### Directive
Quote every one of the records below verbatim, line for line.

Dataset excerpt:
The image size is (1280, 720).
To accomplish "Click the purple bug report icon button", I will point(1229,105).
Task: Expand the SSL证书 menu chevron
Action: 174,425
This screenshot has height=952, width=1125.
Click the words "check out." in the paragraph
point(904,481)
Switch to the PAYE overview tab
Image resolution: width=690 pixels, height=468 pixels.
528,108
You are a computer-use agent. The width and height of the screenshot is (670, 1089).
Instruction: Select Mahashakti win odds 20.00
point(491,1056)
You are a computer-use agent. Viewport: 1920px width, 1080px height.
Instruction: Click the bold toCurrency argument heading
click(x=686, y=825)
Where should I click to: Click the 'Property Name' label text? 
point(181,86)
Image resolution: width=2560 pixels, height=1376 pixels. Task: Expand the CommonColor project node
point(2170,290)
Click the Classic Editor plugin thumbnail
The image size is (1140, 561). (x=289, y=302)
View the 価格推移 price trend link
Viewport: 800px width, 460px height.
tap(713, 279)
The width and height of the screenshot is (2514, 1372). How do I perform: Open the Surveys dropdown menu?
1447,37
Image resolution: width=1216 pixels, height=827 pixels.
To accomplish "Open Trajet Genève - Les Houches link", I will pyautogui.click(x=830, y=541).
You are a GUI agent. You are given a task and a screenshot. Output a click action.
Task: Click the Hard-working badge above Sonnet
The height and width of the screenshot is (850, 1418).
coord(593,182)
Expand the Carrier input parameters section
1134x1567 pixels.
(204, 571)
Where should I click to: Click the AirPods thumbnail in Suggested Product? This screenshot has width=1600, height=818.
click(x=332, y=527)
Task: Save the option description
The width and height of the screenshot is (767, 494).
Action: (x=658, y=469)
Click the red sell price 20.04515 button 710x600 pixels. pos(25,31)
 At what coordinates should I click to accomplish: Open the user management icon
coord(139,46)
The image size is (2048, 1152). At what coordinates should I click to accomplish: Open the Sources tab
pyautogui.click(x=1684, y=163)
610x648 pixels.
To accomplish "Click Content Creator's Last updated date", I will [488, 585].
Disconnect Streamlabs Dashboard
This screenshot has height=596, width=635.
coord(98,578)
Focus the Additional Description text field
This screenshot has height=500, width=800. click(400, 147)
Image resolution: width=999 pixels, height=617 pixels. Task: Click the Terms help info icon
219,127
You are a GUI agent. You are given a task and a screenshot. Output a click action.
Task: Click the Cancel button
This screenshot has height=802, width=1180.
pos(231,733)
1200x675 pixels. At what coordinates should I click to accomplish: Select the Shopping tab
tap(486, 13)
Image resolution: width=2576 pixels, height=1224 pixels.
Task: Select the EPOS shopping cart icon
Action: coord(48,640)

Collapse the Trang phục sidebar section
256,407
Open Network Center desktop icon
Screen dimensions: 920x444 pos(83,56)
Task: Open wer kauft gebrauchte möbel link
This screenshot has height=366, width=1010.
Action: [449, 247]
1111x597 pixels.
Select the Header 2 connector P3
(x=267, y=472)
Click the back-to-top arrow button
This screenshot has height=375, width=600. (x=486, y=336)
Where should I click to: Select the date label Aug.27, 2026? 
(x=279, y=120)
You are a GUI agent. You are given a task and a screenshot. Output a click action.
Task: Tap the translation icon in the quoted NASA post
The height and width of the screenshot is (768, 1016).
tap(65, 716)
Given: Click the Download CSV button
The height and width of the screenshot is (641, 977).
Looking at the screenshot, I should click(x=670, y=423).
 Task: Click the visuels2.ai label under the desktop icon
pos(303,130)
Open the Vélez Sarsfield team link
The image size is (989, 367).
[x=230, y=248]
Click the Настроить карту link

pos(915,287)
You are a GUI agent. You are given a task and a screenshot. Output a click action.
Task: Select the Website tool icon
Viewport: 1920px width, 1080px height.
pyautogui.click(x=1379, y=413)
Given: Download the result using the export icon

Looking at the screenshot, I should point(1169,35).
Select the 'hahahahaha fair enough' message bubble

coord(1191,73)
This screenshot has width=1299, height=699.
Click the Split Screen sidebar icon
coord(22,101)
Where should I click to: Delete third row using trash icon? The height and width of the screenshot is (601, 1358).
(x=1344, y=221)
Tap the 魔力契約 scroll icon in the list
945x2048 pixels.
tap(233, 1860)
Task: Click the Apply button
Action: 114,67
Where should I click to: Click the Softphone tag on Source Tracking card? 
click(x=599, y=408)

### Task result
The image size is (1280, 720).
To accomplish "Click the purple bug report icon button", I will point(1229,105).
Task: Expand the SSL证书 menu chevron
Action: 174,425
This screenshot has height=952, width=1125.
Click the words "check out." in the paragraph
point(904,481)
Switch to the PAYE overview tab
Image resolution: width=690 pixels, height=468 pixels.
528,108
You are a computer-use agent. The width and height of the screenshot is (670, 1089).
Instruction: Select Mahashakti win odds 20.00
point(491,1056)
You are a computer-use agent. Viewport: 1920px width, 1080px height.
Instruction: Click the bold toCurrency argument heading
click(x=686, y=825)
Where should I click to: Click the 'Property Name' label text? 
point(181,86)
Image resolution: width=2560 pixels, height=1376 pixels. Task: Expand the CommonColor project node
point(2170,290)
Click the Classic Editor plugin thumbnail
The image size is (1140, 561). (x=289, y=302)
View the 価格推移 price trend link
Viewport: 800px width, 460px height.
tap(713, 279)
The width and height of the screenshot is (2514, 1372). How do I perform: Open the Surveys dropdown menu?
1447,37
Image resolution: width=1216 pixels, height=827 pixels.
To accomplish "Open Trajet Genève - Les Houches link", I will pyautogui.click(x=830, y=541).
You are a GUI agent. You are given a task and a screenshot. Output a click action.
Task: Click the Hard-working badge above Sonnet
The height and width of the screenshot is (850, 1418).
coord(593,182)
Expand the Carrier input parameters section
1134x1567 pixels.
(204, 571)
Where should I click to: Click the AirPods thumbnail in Suggested Product? This screenshot has width=1600, height=818.
click(x=332, y=527)
Task: Save the option description
The width and height of the screenshot is (767, 494).
Action: (x=658, y=469)
Click the red sell price 20.04515 button 710x600 pixels. pos(25,31)
 At what coordinates should I click to accomplish: Open the user management icon
coord(139,46)
The image size is (2048, 1152). At what coordinates should I click to accomplish: Open the Sources tab
pyautogui.click(x=1684, y=163)
610x648 pixels.
To accomplish "Click Content Creator's Last updated date", I will [488, 585].
Disconnect Streamlabs Dashboard
This screenshot has height=596, width=635.
coord(98,578)
Focus the Additional Description text field
This screenshot has height=500, width=800. click(400, 147)
Image resolution: width=999 pixels, height=617 pixels. Task: Click the Terms help info icon
219,127
You are a GUI agent. You are given a task and a screenshot. Output a click action.
Task: Click the Cancel button
This screenshot has height=802, width=1180.
pos(231,733)
1200x675 pixels. At what coordinates should I click to accomplish: Select the Shopping tab
tap(486, 13)
Image resolution: width=2576 pixels, height=1224 pixels.
Task: Select the EPOS shopping cart icon
Action: coord(48,640)

Collapse the Trang phục sidebar section
256,407
Open Network Center desktop icon
Screen dimensions: 920x444 pos(83,56)
Task: Open wer kauft gebrauchte möbel link
This screenshot has height=366, width=1010.
Action: [449, 247]
1111x597 pixels.
Select the Header 2 connector P3
(x=267, y=472)
Click the back-to-top arrow button
This screenshot has height=375, width=600. (x=486, y=336)
Where should I click to: Select the date label Aug.27, 2026? 
(x=279, y=120)
You are a GUI agent. You are given a task and a screenshot. Output a click action.
Task: Tap the translation icon in the quoted NASA post
The height and width of the screenshot is (768, 1016).
tap(65, 716)
Given: Click the Download CSV button
The height and width of the screenshot is (641, 977).
Looking at the screenshot, I should click(x=670, y=423).
 Task: Click the visuels2.ai label under the desktop icon
pos(303,130)
Open the Vélez Sarsfield team link
The image size is (989, 367).
[x=230, y=248]
Click the Настроить карту link

pos(915,287)
You are a GUI agent. You are given a task and a screenshot. Output a click action.
Task: Select the Website tool icon
Viewport: 1920px width, 1080px height.
pyautogui.click(x=1379, y=413)
Given: Download the result using the export icon

Looking at the screenshot, I should point(1169,35).
Select the 'hahahahaha fair enough' message bubble

coord(1191,73)
This screenshot has width=1299, height=699.
Click the Split Screen sidebar icon
coord(22,101)
Where should I click to: Delete third row using trash icon? The height and width of the screenshot is (601, 1358).
(x=1344, y=221)
Tap the 魔力契約 scroll icon in the list
945x2048 pixels.
tap(233, 1860)
Task: Click the Apply button
Action: 114,67
Where should I click to: Click the Softphone tag on Source Tracking card? 
click(x=599, y=408)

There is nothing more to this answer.